====== STUDY MATERIAL ======

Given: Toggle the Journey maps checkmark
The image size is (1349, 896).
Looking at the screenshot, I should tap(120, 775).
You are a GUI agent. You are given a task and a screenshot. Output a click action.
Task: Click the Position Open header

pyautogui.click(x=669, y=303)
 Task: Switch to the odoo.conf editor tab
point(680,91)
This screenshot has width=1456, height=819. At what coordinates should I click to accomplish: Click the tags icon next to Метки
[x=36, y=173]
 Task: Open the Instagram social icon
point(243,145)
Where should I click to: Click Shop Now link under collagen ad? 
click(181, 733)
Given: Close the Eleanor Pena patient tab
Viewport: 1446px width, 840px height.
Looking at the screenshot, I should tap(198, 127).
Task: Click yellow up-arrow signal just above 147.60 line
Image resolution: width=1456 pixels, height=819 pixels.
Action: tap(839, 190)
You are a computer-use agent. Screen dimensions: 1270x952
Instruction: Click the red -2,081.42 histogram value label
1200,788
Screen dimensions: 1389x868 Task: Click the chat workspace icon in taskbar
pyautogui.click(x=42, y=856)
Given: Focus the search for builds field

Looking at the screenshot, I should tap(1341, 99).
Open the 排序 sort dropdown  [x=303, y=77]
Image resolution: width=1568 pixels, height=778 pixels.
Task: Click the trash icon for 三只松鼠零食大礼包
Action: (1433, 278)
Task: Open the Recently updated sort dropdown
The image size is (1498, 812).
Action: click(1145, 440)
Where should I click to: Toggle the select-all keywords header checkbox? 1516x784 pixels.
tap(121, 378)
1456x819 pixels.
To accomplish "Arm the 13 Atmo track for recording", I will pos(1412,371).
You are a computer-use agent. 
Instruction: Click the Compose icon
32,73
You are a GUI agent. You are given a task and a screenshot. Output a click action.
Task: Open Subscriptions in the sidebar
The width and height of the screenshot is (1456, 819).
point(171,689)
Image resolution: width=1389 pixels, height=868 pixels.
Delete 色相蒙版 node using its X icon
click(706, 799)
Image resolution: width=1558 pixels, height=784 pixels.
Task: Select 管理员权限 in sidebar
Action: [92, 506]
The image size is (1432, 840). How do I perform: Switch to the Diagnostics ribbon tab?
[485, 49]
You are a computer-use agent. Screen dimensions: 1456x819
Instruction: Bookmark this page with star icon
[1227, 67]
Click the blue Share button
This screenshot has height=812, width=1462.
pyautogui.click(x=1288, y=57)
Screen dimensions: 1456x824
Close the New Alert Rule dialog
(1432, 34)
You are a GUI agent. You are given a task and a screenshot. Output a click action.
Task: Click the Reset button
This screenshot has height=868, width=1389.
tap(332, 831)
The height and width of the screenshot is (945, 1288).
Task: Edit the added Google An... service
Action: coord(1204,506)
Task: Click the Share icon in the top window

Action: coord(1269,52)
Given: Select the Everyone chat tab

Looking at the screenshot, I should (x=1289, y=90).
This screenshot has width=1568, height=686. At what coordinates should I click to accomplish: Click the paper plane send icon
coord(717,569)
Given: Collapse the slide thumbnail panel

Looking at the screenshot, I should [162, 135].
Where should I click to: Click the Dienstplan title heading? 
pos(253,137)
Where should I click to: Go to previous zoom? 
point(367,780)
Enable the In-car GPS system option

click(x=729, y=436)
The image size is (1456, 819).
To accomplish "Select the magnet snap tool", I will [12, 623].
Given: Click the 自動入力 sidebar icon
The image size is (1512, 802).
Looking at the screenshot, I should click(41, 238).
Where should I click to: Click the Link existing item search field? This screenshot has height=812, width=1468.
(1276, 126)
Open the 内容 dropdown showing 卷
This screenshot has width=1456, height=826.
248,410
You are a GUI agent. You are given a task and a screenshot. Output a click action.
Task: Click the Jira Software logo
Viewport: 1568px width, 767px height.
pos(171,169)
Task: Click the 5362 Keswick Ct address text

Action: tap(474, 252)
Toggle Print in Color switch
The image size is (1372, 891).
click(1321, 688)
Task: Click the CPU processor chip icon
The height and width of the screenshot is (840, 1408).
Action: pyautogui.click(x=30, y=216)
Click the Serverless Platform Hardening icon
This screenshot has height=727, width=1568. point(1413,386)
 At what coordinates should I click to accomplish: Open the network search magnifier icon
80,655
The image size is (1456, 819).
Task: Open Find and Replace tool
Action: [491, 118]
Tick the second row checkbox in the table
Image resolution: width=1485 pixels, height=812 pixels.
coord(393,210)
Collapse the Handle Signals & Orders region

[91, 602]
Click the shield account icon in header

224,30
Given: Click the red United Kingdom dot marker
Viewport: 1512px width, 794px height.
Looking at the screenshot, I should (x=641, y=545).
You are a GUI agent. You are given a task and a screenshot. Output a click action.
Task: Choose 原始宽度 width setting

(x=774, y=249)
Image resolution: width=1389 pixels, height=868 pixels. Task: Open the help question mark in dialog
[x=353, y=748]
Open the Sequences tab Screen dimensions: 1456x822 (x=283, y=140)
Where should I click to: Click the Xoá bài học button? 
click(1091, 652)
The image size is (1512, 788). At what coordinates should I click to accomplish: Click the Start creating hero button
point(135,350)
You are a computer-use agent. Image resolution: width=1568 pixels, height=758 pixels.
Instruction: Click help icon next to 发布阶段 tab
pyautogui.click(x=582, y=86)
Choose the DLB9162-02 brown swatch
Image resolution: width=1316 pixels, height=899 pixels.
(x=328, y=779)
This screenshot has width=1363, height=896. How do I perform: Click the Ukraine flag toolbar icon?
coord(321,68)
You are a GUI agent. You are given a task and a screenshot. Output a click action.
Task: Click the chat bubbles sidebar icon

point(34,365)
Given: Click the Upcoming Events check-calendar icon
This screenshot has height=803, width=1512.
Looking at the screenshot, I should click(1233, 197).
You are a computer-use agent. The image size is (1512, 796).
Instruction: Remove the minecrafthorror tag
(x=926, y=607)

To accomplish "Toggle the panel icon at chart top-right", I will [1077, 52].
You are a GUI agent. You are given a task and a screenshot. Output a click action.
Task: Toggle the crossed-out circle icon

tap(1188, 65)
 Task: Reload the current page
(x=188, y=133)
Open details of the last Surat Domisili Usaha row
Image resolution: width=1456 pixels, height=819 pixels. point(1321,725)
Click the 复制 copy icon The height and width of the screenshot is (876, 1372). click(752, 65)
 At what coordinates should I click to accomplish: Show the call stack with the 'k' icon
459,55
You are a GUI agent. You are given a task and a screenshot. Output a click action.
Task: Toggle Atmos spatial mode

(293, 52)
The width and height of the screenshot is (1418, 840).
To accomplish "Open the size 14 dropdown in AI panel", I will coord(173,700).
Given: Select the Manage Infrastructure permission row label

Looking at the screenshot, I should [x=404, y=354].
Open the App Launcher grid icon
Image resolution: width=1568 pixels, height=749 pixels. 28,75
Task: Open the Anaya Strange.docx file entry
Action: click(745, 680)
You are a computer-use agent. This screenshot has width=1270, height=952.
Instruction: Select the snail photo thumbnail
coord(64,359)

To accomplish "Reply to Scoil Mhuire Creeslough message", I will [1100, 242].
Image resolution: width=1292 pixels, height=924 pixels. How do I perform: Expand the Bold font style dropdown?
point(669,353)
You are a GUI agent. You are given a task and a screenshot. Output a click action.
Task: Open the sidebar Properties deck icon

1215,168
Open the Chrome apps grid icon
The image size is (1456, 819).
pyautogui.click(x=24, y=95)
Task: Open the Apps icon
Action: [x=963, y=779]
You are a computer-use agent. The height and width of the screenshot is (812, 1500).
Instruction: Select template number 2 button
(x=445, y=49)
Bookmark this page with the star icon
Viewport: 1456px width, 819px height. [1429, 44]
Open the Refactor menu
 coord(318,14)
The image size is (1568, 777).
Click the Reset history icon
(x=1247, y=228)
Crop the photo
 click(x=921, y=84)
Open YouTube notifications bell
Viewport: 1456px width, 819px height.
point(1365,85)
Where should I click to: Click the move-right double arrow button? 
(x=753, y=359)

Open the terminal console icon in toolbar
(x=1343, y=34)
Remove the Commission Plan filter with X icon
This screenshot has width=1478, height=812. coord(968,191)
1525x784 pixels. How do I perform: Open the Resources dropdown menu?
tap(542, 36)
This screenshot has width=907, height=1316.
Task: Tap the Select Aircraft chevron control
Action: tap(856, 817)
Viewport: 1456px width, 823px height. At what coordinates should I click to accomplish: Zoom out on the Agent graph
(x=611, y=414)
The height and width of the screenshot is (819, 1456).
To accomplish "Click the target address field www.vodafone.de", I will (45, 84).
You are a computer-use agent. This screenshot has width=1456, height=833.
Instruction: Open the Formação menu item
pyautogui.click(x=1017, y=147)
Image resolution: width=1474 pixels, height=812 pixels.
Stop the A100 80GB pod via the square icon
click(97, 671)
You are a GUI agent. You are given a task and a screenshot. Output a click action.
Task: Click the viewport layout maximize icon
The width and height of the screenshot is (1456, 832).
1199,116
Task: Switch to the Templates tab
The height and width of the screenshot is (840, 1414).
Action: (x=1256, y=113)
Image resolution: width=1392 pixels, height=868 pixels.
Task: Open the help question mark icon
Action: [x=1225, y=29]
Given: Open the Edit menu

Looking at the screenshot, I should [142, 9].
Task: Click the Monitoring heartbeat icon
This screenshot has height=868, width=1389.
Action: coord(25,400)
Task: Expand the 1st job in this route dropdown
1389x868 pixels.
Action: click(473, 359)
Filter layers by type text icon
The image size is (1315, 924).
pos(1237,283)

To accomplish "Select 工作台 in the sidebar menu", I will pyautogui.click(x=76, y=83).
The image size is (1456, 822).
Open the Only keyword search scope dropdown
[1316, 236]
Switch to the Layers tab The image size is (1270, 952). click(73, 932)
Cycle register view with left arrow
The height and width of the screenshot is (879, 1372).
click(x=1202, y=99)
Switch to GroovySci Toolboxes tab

======

§ ASSIGNMENT
Each line above from the one with "Open details of" up to and including the one with "The width and height of the screenshot is (1418, 840)." must be set down exactly, and no line outside that span may appear.

§ COMPLETED TASK
Open details of the last Surat Domisili Usaha row
Image resolution: width=1456 pixels, height=819 pixels. point(1321,725)
Click the 复制 copy icon The height and width of the screenshot is (876, 1372). click(752, 65)
 At what coordinates should I click to accomplish: Show the call stack with the 'k' icon
459,55
You are a GUI agent. You are given a task and a screenshot. Output a click action.
Task: Toggle Atmos spatial mode

(293, 52)
The width and height of the screenshot is (1418, 840).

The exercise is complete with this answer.